* Task directions *
Convert everything from the start of the listing down to the line containing "click(48, 530)", inclusive, into a JSON list of strings with one string per line. Omit blank lines.

* Listing *
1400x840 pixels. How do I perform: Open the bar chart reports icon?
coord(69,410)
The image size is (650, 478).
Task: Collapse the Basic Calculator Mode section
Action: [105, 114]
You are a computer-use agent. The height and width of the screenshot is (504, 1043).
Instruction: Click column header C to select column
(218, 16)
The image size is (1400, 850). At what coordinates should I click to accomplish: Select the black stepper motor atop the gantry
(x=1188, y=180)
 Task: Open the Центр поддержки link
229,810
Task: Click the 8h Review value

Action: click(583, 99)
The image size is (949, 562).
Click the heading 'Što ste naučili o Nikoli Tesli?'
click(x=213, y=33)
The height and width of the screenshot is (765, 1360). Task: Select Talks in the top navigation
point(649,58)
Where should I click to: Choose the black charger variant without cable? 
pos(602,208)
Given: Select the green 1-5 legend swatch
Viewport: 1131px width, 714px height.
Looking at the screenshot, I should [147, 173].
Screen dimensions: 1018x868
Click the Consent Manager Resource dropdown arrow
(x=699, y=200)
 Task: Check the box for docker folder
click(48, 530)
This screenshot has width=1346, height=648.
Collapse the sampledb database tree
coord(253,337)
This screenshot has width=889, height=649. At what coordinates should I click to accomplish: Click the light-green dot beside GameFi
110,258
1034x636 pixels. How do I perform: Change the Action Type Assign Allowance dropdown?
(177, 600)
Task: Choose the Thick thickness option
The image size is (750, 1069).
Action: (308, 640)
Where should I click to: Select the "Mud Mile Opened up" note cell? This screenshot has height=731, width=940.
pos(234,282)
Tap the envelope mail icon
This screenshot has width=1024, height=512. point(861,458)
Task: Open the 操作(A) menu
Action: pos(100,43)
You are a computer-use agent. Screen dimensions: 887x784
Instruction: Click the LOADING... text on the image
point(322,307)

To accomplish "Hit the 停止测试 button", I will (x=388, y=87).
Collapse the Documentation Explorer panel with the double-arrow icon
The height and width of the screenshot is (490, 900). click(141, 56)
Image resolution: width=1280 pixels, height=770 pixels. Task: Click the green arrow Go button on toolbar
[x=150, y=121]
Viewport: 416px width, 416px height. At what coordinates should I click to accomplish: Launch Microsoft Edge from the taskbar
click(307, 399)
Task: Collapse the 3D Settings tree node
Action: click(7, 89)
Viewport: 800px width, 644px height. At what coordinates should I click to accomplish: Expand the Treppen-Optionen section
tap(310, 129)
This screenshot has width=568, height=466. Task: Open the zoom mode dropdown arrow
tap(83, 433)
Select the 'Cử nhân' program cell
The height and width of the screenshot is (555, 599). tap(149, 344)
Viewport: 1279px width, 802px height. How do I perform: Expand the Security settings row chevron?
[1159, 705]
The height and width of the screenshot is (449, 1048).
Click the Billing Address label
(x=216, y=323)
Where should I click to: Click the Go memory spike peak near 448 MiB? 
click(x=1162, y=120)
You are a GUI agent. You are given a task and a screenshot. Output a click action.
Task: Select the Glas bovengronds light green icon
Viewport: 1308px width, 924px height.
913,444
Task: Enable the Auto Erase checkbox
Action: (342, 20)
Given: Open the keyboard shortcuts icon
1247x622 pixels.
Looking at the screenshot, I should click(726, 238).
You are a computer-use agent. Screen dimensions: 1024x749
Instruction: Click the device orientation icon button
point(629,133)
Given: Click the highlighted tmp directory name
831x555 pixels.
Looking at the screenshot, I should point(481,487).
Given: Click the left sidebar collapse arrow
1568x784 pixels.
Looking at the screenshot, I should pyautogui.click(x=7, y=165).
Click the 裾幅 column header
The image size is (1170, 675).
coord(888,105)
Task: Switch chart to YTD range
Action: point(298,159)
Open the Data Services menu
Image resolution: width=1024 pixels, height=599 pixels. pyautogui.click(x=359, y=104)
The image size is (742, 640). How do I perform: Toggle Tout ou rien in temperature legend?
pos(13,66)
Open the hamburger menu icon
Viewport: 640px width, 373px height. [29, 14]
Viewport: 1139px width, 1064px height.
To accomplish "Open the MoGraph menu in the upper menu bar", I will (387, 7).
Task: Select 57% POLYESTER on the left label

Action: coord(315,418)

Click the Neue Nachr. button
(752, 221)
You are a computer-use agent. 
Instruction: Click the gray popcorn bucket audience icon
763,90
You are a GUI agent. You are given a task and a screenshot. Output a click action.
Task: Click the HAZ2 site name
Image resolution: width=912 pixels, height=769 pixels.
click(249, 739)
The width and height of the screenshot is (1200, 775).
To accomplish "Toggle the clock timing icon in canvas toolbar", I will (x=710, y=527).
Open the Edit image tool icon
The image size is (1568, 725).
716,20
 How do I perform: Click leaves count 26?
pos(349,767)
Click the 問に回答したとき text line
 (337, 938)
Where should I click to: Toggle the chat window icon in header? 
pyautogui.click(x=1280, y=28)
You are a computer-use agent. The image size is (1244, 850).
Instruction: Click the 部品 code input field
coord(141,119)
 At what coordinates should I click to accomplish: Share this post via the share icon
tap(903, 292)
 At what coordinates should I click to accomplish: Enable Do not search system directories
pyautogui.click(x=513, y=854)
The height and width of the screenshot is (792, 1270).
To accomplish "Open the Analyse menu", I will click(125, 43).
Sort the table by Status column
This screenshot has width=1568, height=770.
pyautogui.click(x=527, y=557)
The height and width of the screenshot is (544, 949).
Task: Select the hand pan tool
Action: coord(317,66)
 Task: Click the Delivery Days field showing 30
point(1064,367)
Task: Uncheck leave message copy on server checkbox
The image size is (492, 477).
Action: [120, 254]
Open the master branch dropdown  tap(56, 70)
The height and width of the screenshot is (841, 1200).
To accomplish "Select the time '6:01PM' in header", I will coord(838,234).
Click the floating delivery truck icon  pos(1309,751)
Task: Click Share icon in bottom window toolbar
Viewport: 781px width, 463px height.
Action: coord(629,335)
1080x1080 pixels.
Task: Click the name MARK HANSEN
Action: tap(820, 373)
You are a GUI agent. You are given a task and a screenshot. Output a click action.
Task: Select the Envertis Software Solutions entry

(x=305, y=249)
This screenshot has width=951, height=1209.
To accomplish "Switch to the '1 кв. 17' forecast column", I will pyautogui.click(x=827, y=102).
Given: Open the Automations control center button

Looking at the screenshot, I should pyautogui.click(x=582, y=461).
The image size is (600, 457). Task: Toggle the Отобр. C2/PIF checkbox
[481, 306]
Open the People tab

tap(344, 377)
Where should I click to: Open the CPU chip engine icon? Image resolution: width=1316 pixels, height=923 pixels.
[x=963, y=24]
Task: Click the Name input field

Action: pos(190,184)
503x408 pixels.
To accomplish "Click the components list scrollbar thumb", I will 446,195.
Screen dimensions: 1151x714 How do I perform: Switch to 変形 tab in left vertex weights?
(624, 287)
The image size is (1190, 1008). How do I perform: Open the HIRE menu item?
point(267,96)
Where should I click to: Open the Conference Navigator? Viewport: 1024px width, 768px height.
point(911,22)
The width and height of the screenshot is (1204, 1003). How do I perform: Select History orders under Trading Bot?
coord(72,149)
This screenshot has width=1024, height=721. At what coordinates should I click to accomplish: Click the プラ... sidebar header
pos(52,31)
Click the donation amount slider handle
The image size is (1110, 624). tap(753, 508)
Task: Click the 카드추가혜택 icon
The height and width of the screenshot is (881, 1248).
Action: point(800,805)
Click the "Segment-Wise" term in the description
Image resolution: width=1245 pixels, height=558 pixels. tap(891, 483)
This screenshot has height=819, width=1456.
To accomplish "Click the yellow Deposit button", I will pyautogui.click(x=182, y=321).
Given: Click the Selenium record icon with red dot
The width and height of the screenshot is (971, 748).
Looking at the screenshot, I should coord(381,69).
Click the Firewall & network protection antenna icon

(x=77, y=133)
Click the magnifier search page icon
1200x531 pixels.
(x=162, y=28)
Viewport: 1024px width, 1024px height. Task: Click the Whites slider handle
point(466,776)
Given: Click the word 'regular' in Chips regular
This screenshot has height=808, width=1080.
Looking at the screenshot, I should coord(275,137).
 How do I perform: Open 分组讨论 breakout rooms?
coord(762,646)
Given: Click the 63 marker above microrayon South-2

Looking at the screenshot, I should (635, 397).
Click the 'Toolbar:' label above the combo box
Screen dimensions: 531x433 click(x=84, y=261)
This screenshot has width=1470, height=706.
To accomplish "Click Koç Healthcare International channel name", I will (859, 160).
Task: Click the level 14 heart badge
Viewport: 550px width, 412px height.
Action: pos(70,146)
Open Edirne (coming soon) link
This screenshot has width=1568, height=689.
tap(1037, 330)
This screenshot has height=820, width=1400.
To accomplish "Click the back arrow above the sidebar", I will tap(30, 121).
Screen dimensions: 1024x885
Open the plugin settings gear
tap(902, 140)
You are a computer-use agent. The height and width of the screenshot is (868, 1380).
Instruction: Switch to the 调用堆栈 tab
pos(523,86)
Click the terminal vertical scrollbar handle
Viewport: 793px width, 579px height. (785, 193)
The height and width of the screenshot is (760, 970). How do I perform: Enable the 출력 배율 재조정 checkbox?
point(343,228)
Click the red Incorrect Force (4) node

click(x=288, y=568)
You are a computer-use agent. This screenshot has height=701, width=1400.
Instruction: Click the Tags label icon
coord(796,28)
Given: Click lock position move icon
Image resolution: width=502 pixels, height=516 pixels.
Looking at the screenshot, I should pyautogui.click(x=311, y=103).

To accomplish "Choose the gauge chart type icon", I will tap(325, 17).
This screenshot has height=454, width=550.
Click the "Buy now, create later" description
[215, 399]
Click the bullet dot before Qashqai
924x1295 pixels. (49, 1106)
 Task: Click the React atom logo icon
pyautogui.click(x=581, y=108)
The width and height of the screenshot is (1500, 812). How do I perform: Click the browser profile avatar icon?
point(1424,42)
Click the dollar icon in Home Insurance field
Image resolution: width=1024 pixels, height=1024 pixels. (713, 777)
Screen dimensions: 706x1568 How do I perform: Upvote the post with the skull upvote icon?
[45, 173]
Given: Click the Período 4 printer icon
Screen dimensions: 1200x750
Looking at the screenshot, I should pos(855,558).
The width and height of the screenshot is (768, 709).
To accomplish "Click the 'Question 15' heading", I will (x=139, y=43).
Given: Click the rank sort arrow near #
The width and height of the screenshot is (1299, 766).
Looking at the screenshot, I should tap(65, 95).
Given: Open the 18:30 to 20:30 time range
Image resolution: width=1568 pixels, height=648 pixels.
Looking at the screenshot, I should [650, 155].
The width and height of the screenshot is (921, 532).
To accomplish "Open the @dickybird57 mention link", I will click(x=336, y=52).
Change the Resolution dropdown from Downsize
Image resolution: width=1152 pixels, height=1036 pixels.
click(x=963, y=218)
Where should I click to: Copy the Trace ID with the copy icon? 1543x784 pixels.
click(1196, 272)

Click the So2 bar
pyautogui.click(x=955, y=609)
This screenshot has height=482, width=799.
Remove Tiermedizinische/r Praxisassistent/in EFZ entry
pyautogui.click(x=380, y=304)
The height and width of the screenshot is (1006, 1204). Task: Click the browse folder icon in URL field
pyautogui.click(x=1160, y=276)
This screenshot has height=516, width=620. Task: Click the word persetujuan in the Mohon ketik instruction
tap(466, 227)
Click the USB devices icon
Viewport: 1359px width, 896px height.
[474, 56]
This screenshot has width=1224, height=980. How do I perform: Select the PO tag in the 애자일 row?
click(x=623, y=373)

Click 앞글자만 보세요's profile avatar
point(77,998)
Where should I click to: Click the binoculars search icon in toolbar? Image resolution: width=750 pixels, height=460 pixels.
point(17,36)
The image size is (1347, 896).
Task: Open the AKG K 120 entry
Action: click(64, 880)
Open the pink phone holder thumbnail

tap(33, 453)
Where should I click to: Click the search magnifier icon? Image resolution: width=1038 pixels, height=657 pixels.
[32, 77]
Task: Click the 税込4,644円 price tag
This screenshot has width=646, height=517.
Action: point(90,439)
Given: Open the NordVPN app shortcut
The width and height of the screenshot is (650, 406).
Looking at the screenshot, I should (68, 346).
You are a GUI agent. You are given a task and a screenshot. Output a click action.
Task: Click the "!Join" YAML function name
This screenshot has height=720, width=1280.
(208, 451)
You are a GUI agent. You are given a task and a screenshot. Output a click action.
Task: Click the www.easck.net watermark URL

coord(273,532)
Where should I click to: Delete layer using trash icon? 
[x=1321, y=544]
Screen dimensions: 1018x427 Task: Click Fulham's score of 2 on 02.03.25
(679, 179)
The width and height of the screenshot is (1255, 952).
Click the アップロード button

* Answer to this task *
[
  "1400x840 pixels. How do I perform: Open the bar chart reports icon?",
  "coord(69,410)",
  "The image size is (650, 478).",
  "Task: Collapse the Basic Calculator Mode section",
  "Action: [105, 114]",
  "You are a computer-use agent. The height and width of the screenshot is (504, 1043).",
  "Instruction: Click column header C to select column",
  "(218, 16)",
  "The image size is (1400, 850). At what coordinates should I click to accomplish: Select the black stepper motor atop the gantry",
  "(x=1188, y=180)",
  " Task: Open the Центр поддержки link",
  "229,810",
  "Task: Click the 8h Review value",
  "Action: click(583, 99)",
  "The image size is (949, 562).",
  "Click the heading 'Što ste naučili o Nikoli Tesli?'",
  "click(x=213, y=33)",
  "The height and width of the screenshot is (765, 1360). Task: Select Talks in the top navigation",
  "point(649,58)",
  "Where should I click to: Choose the black charger variant without cable? ",
  "pos(602,208)",
  "Given: Select the green 1-5 legend swatch",
  "Viewport: 1131px width, 714px height.",
  "Looking at the screenshot, I should [147, 173].",
  "Screen dimensions: 1018x868",
  "Click the Consent Manager Resource dropdown arrow",
  "(x=699, y=200)",
  " Task: Check the box for docker folder",
  "click(48, 530)"
]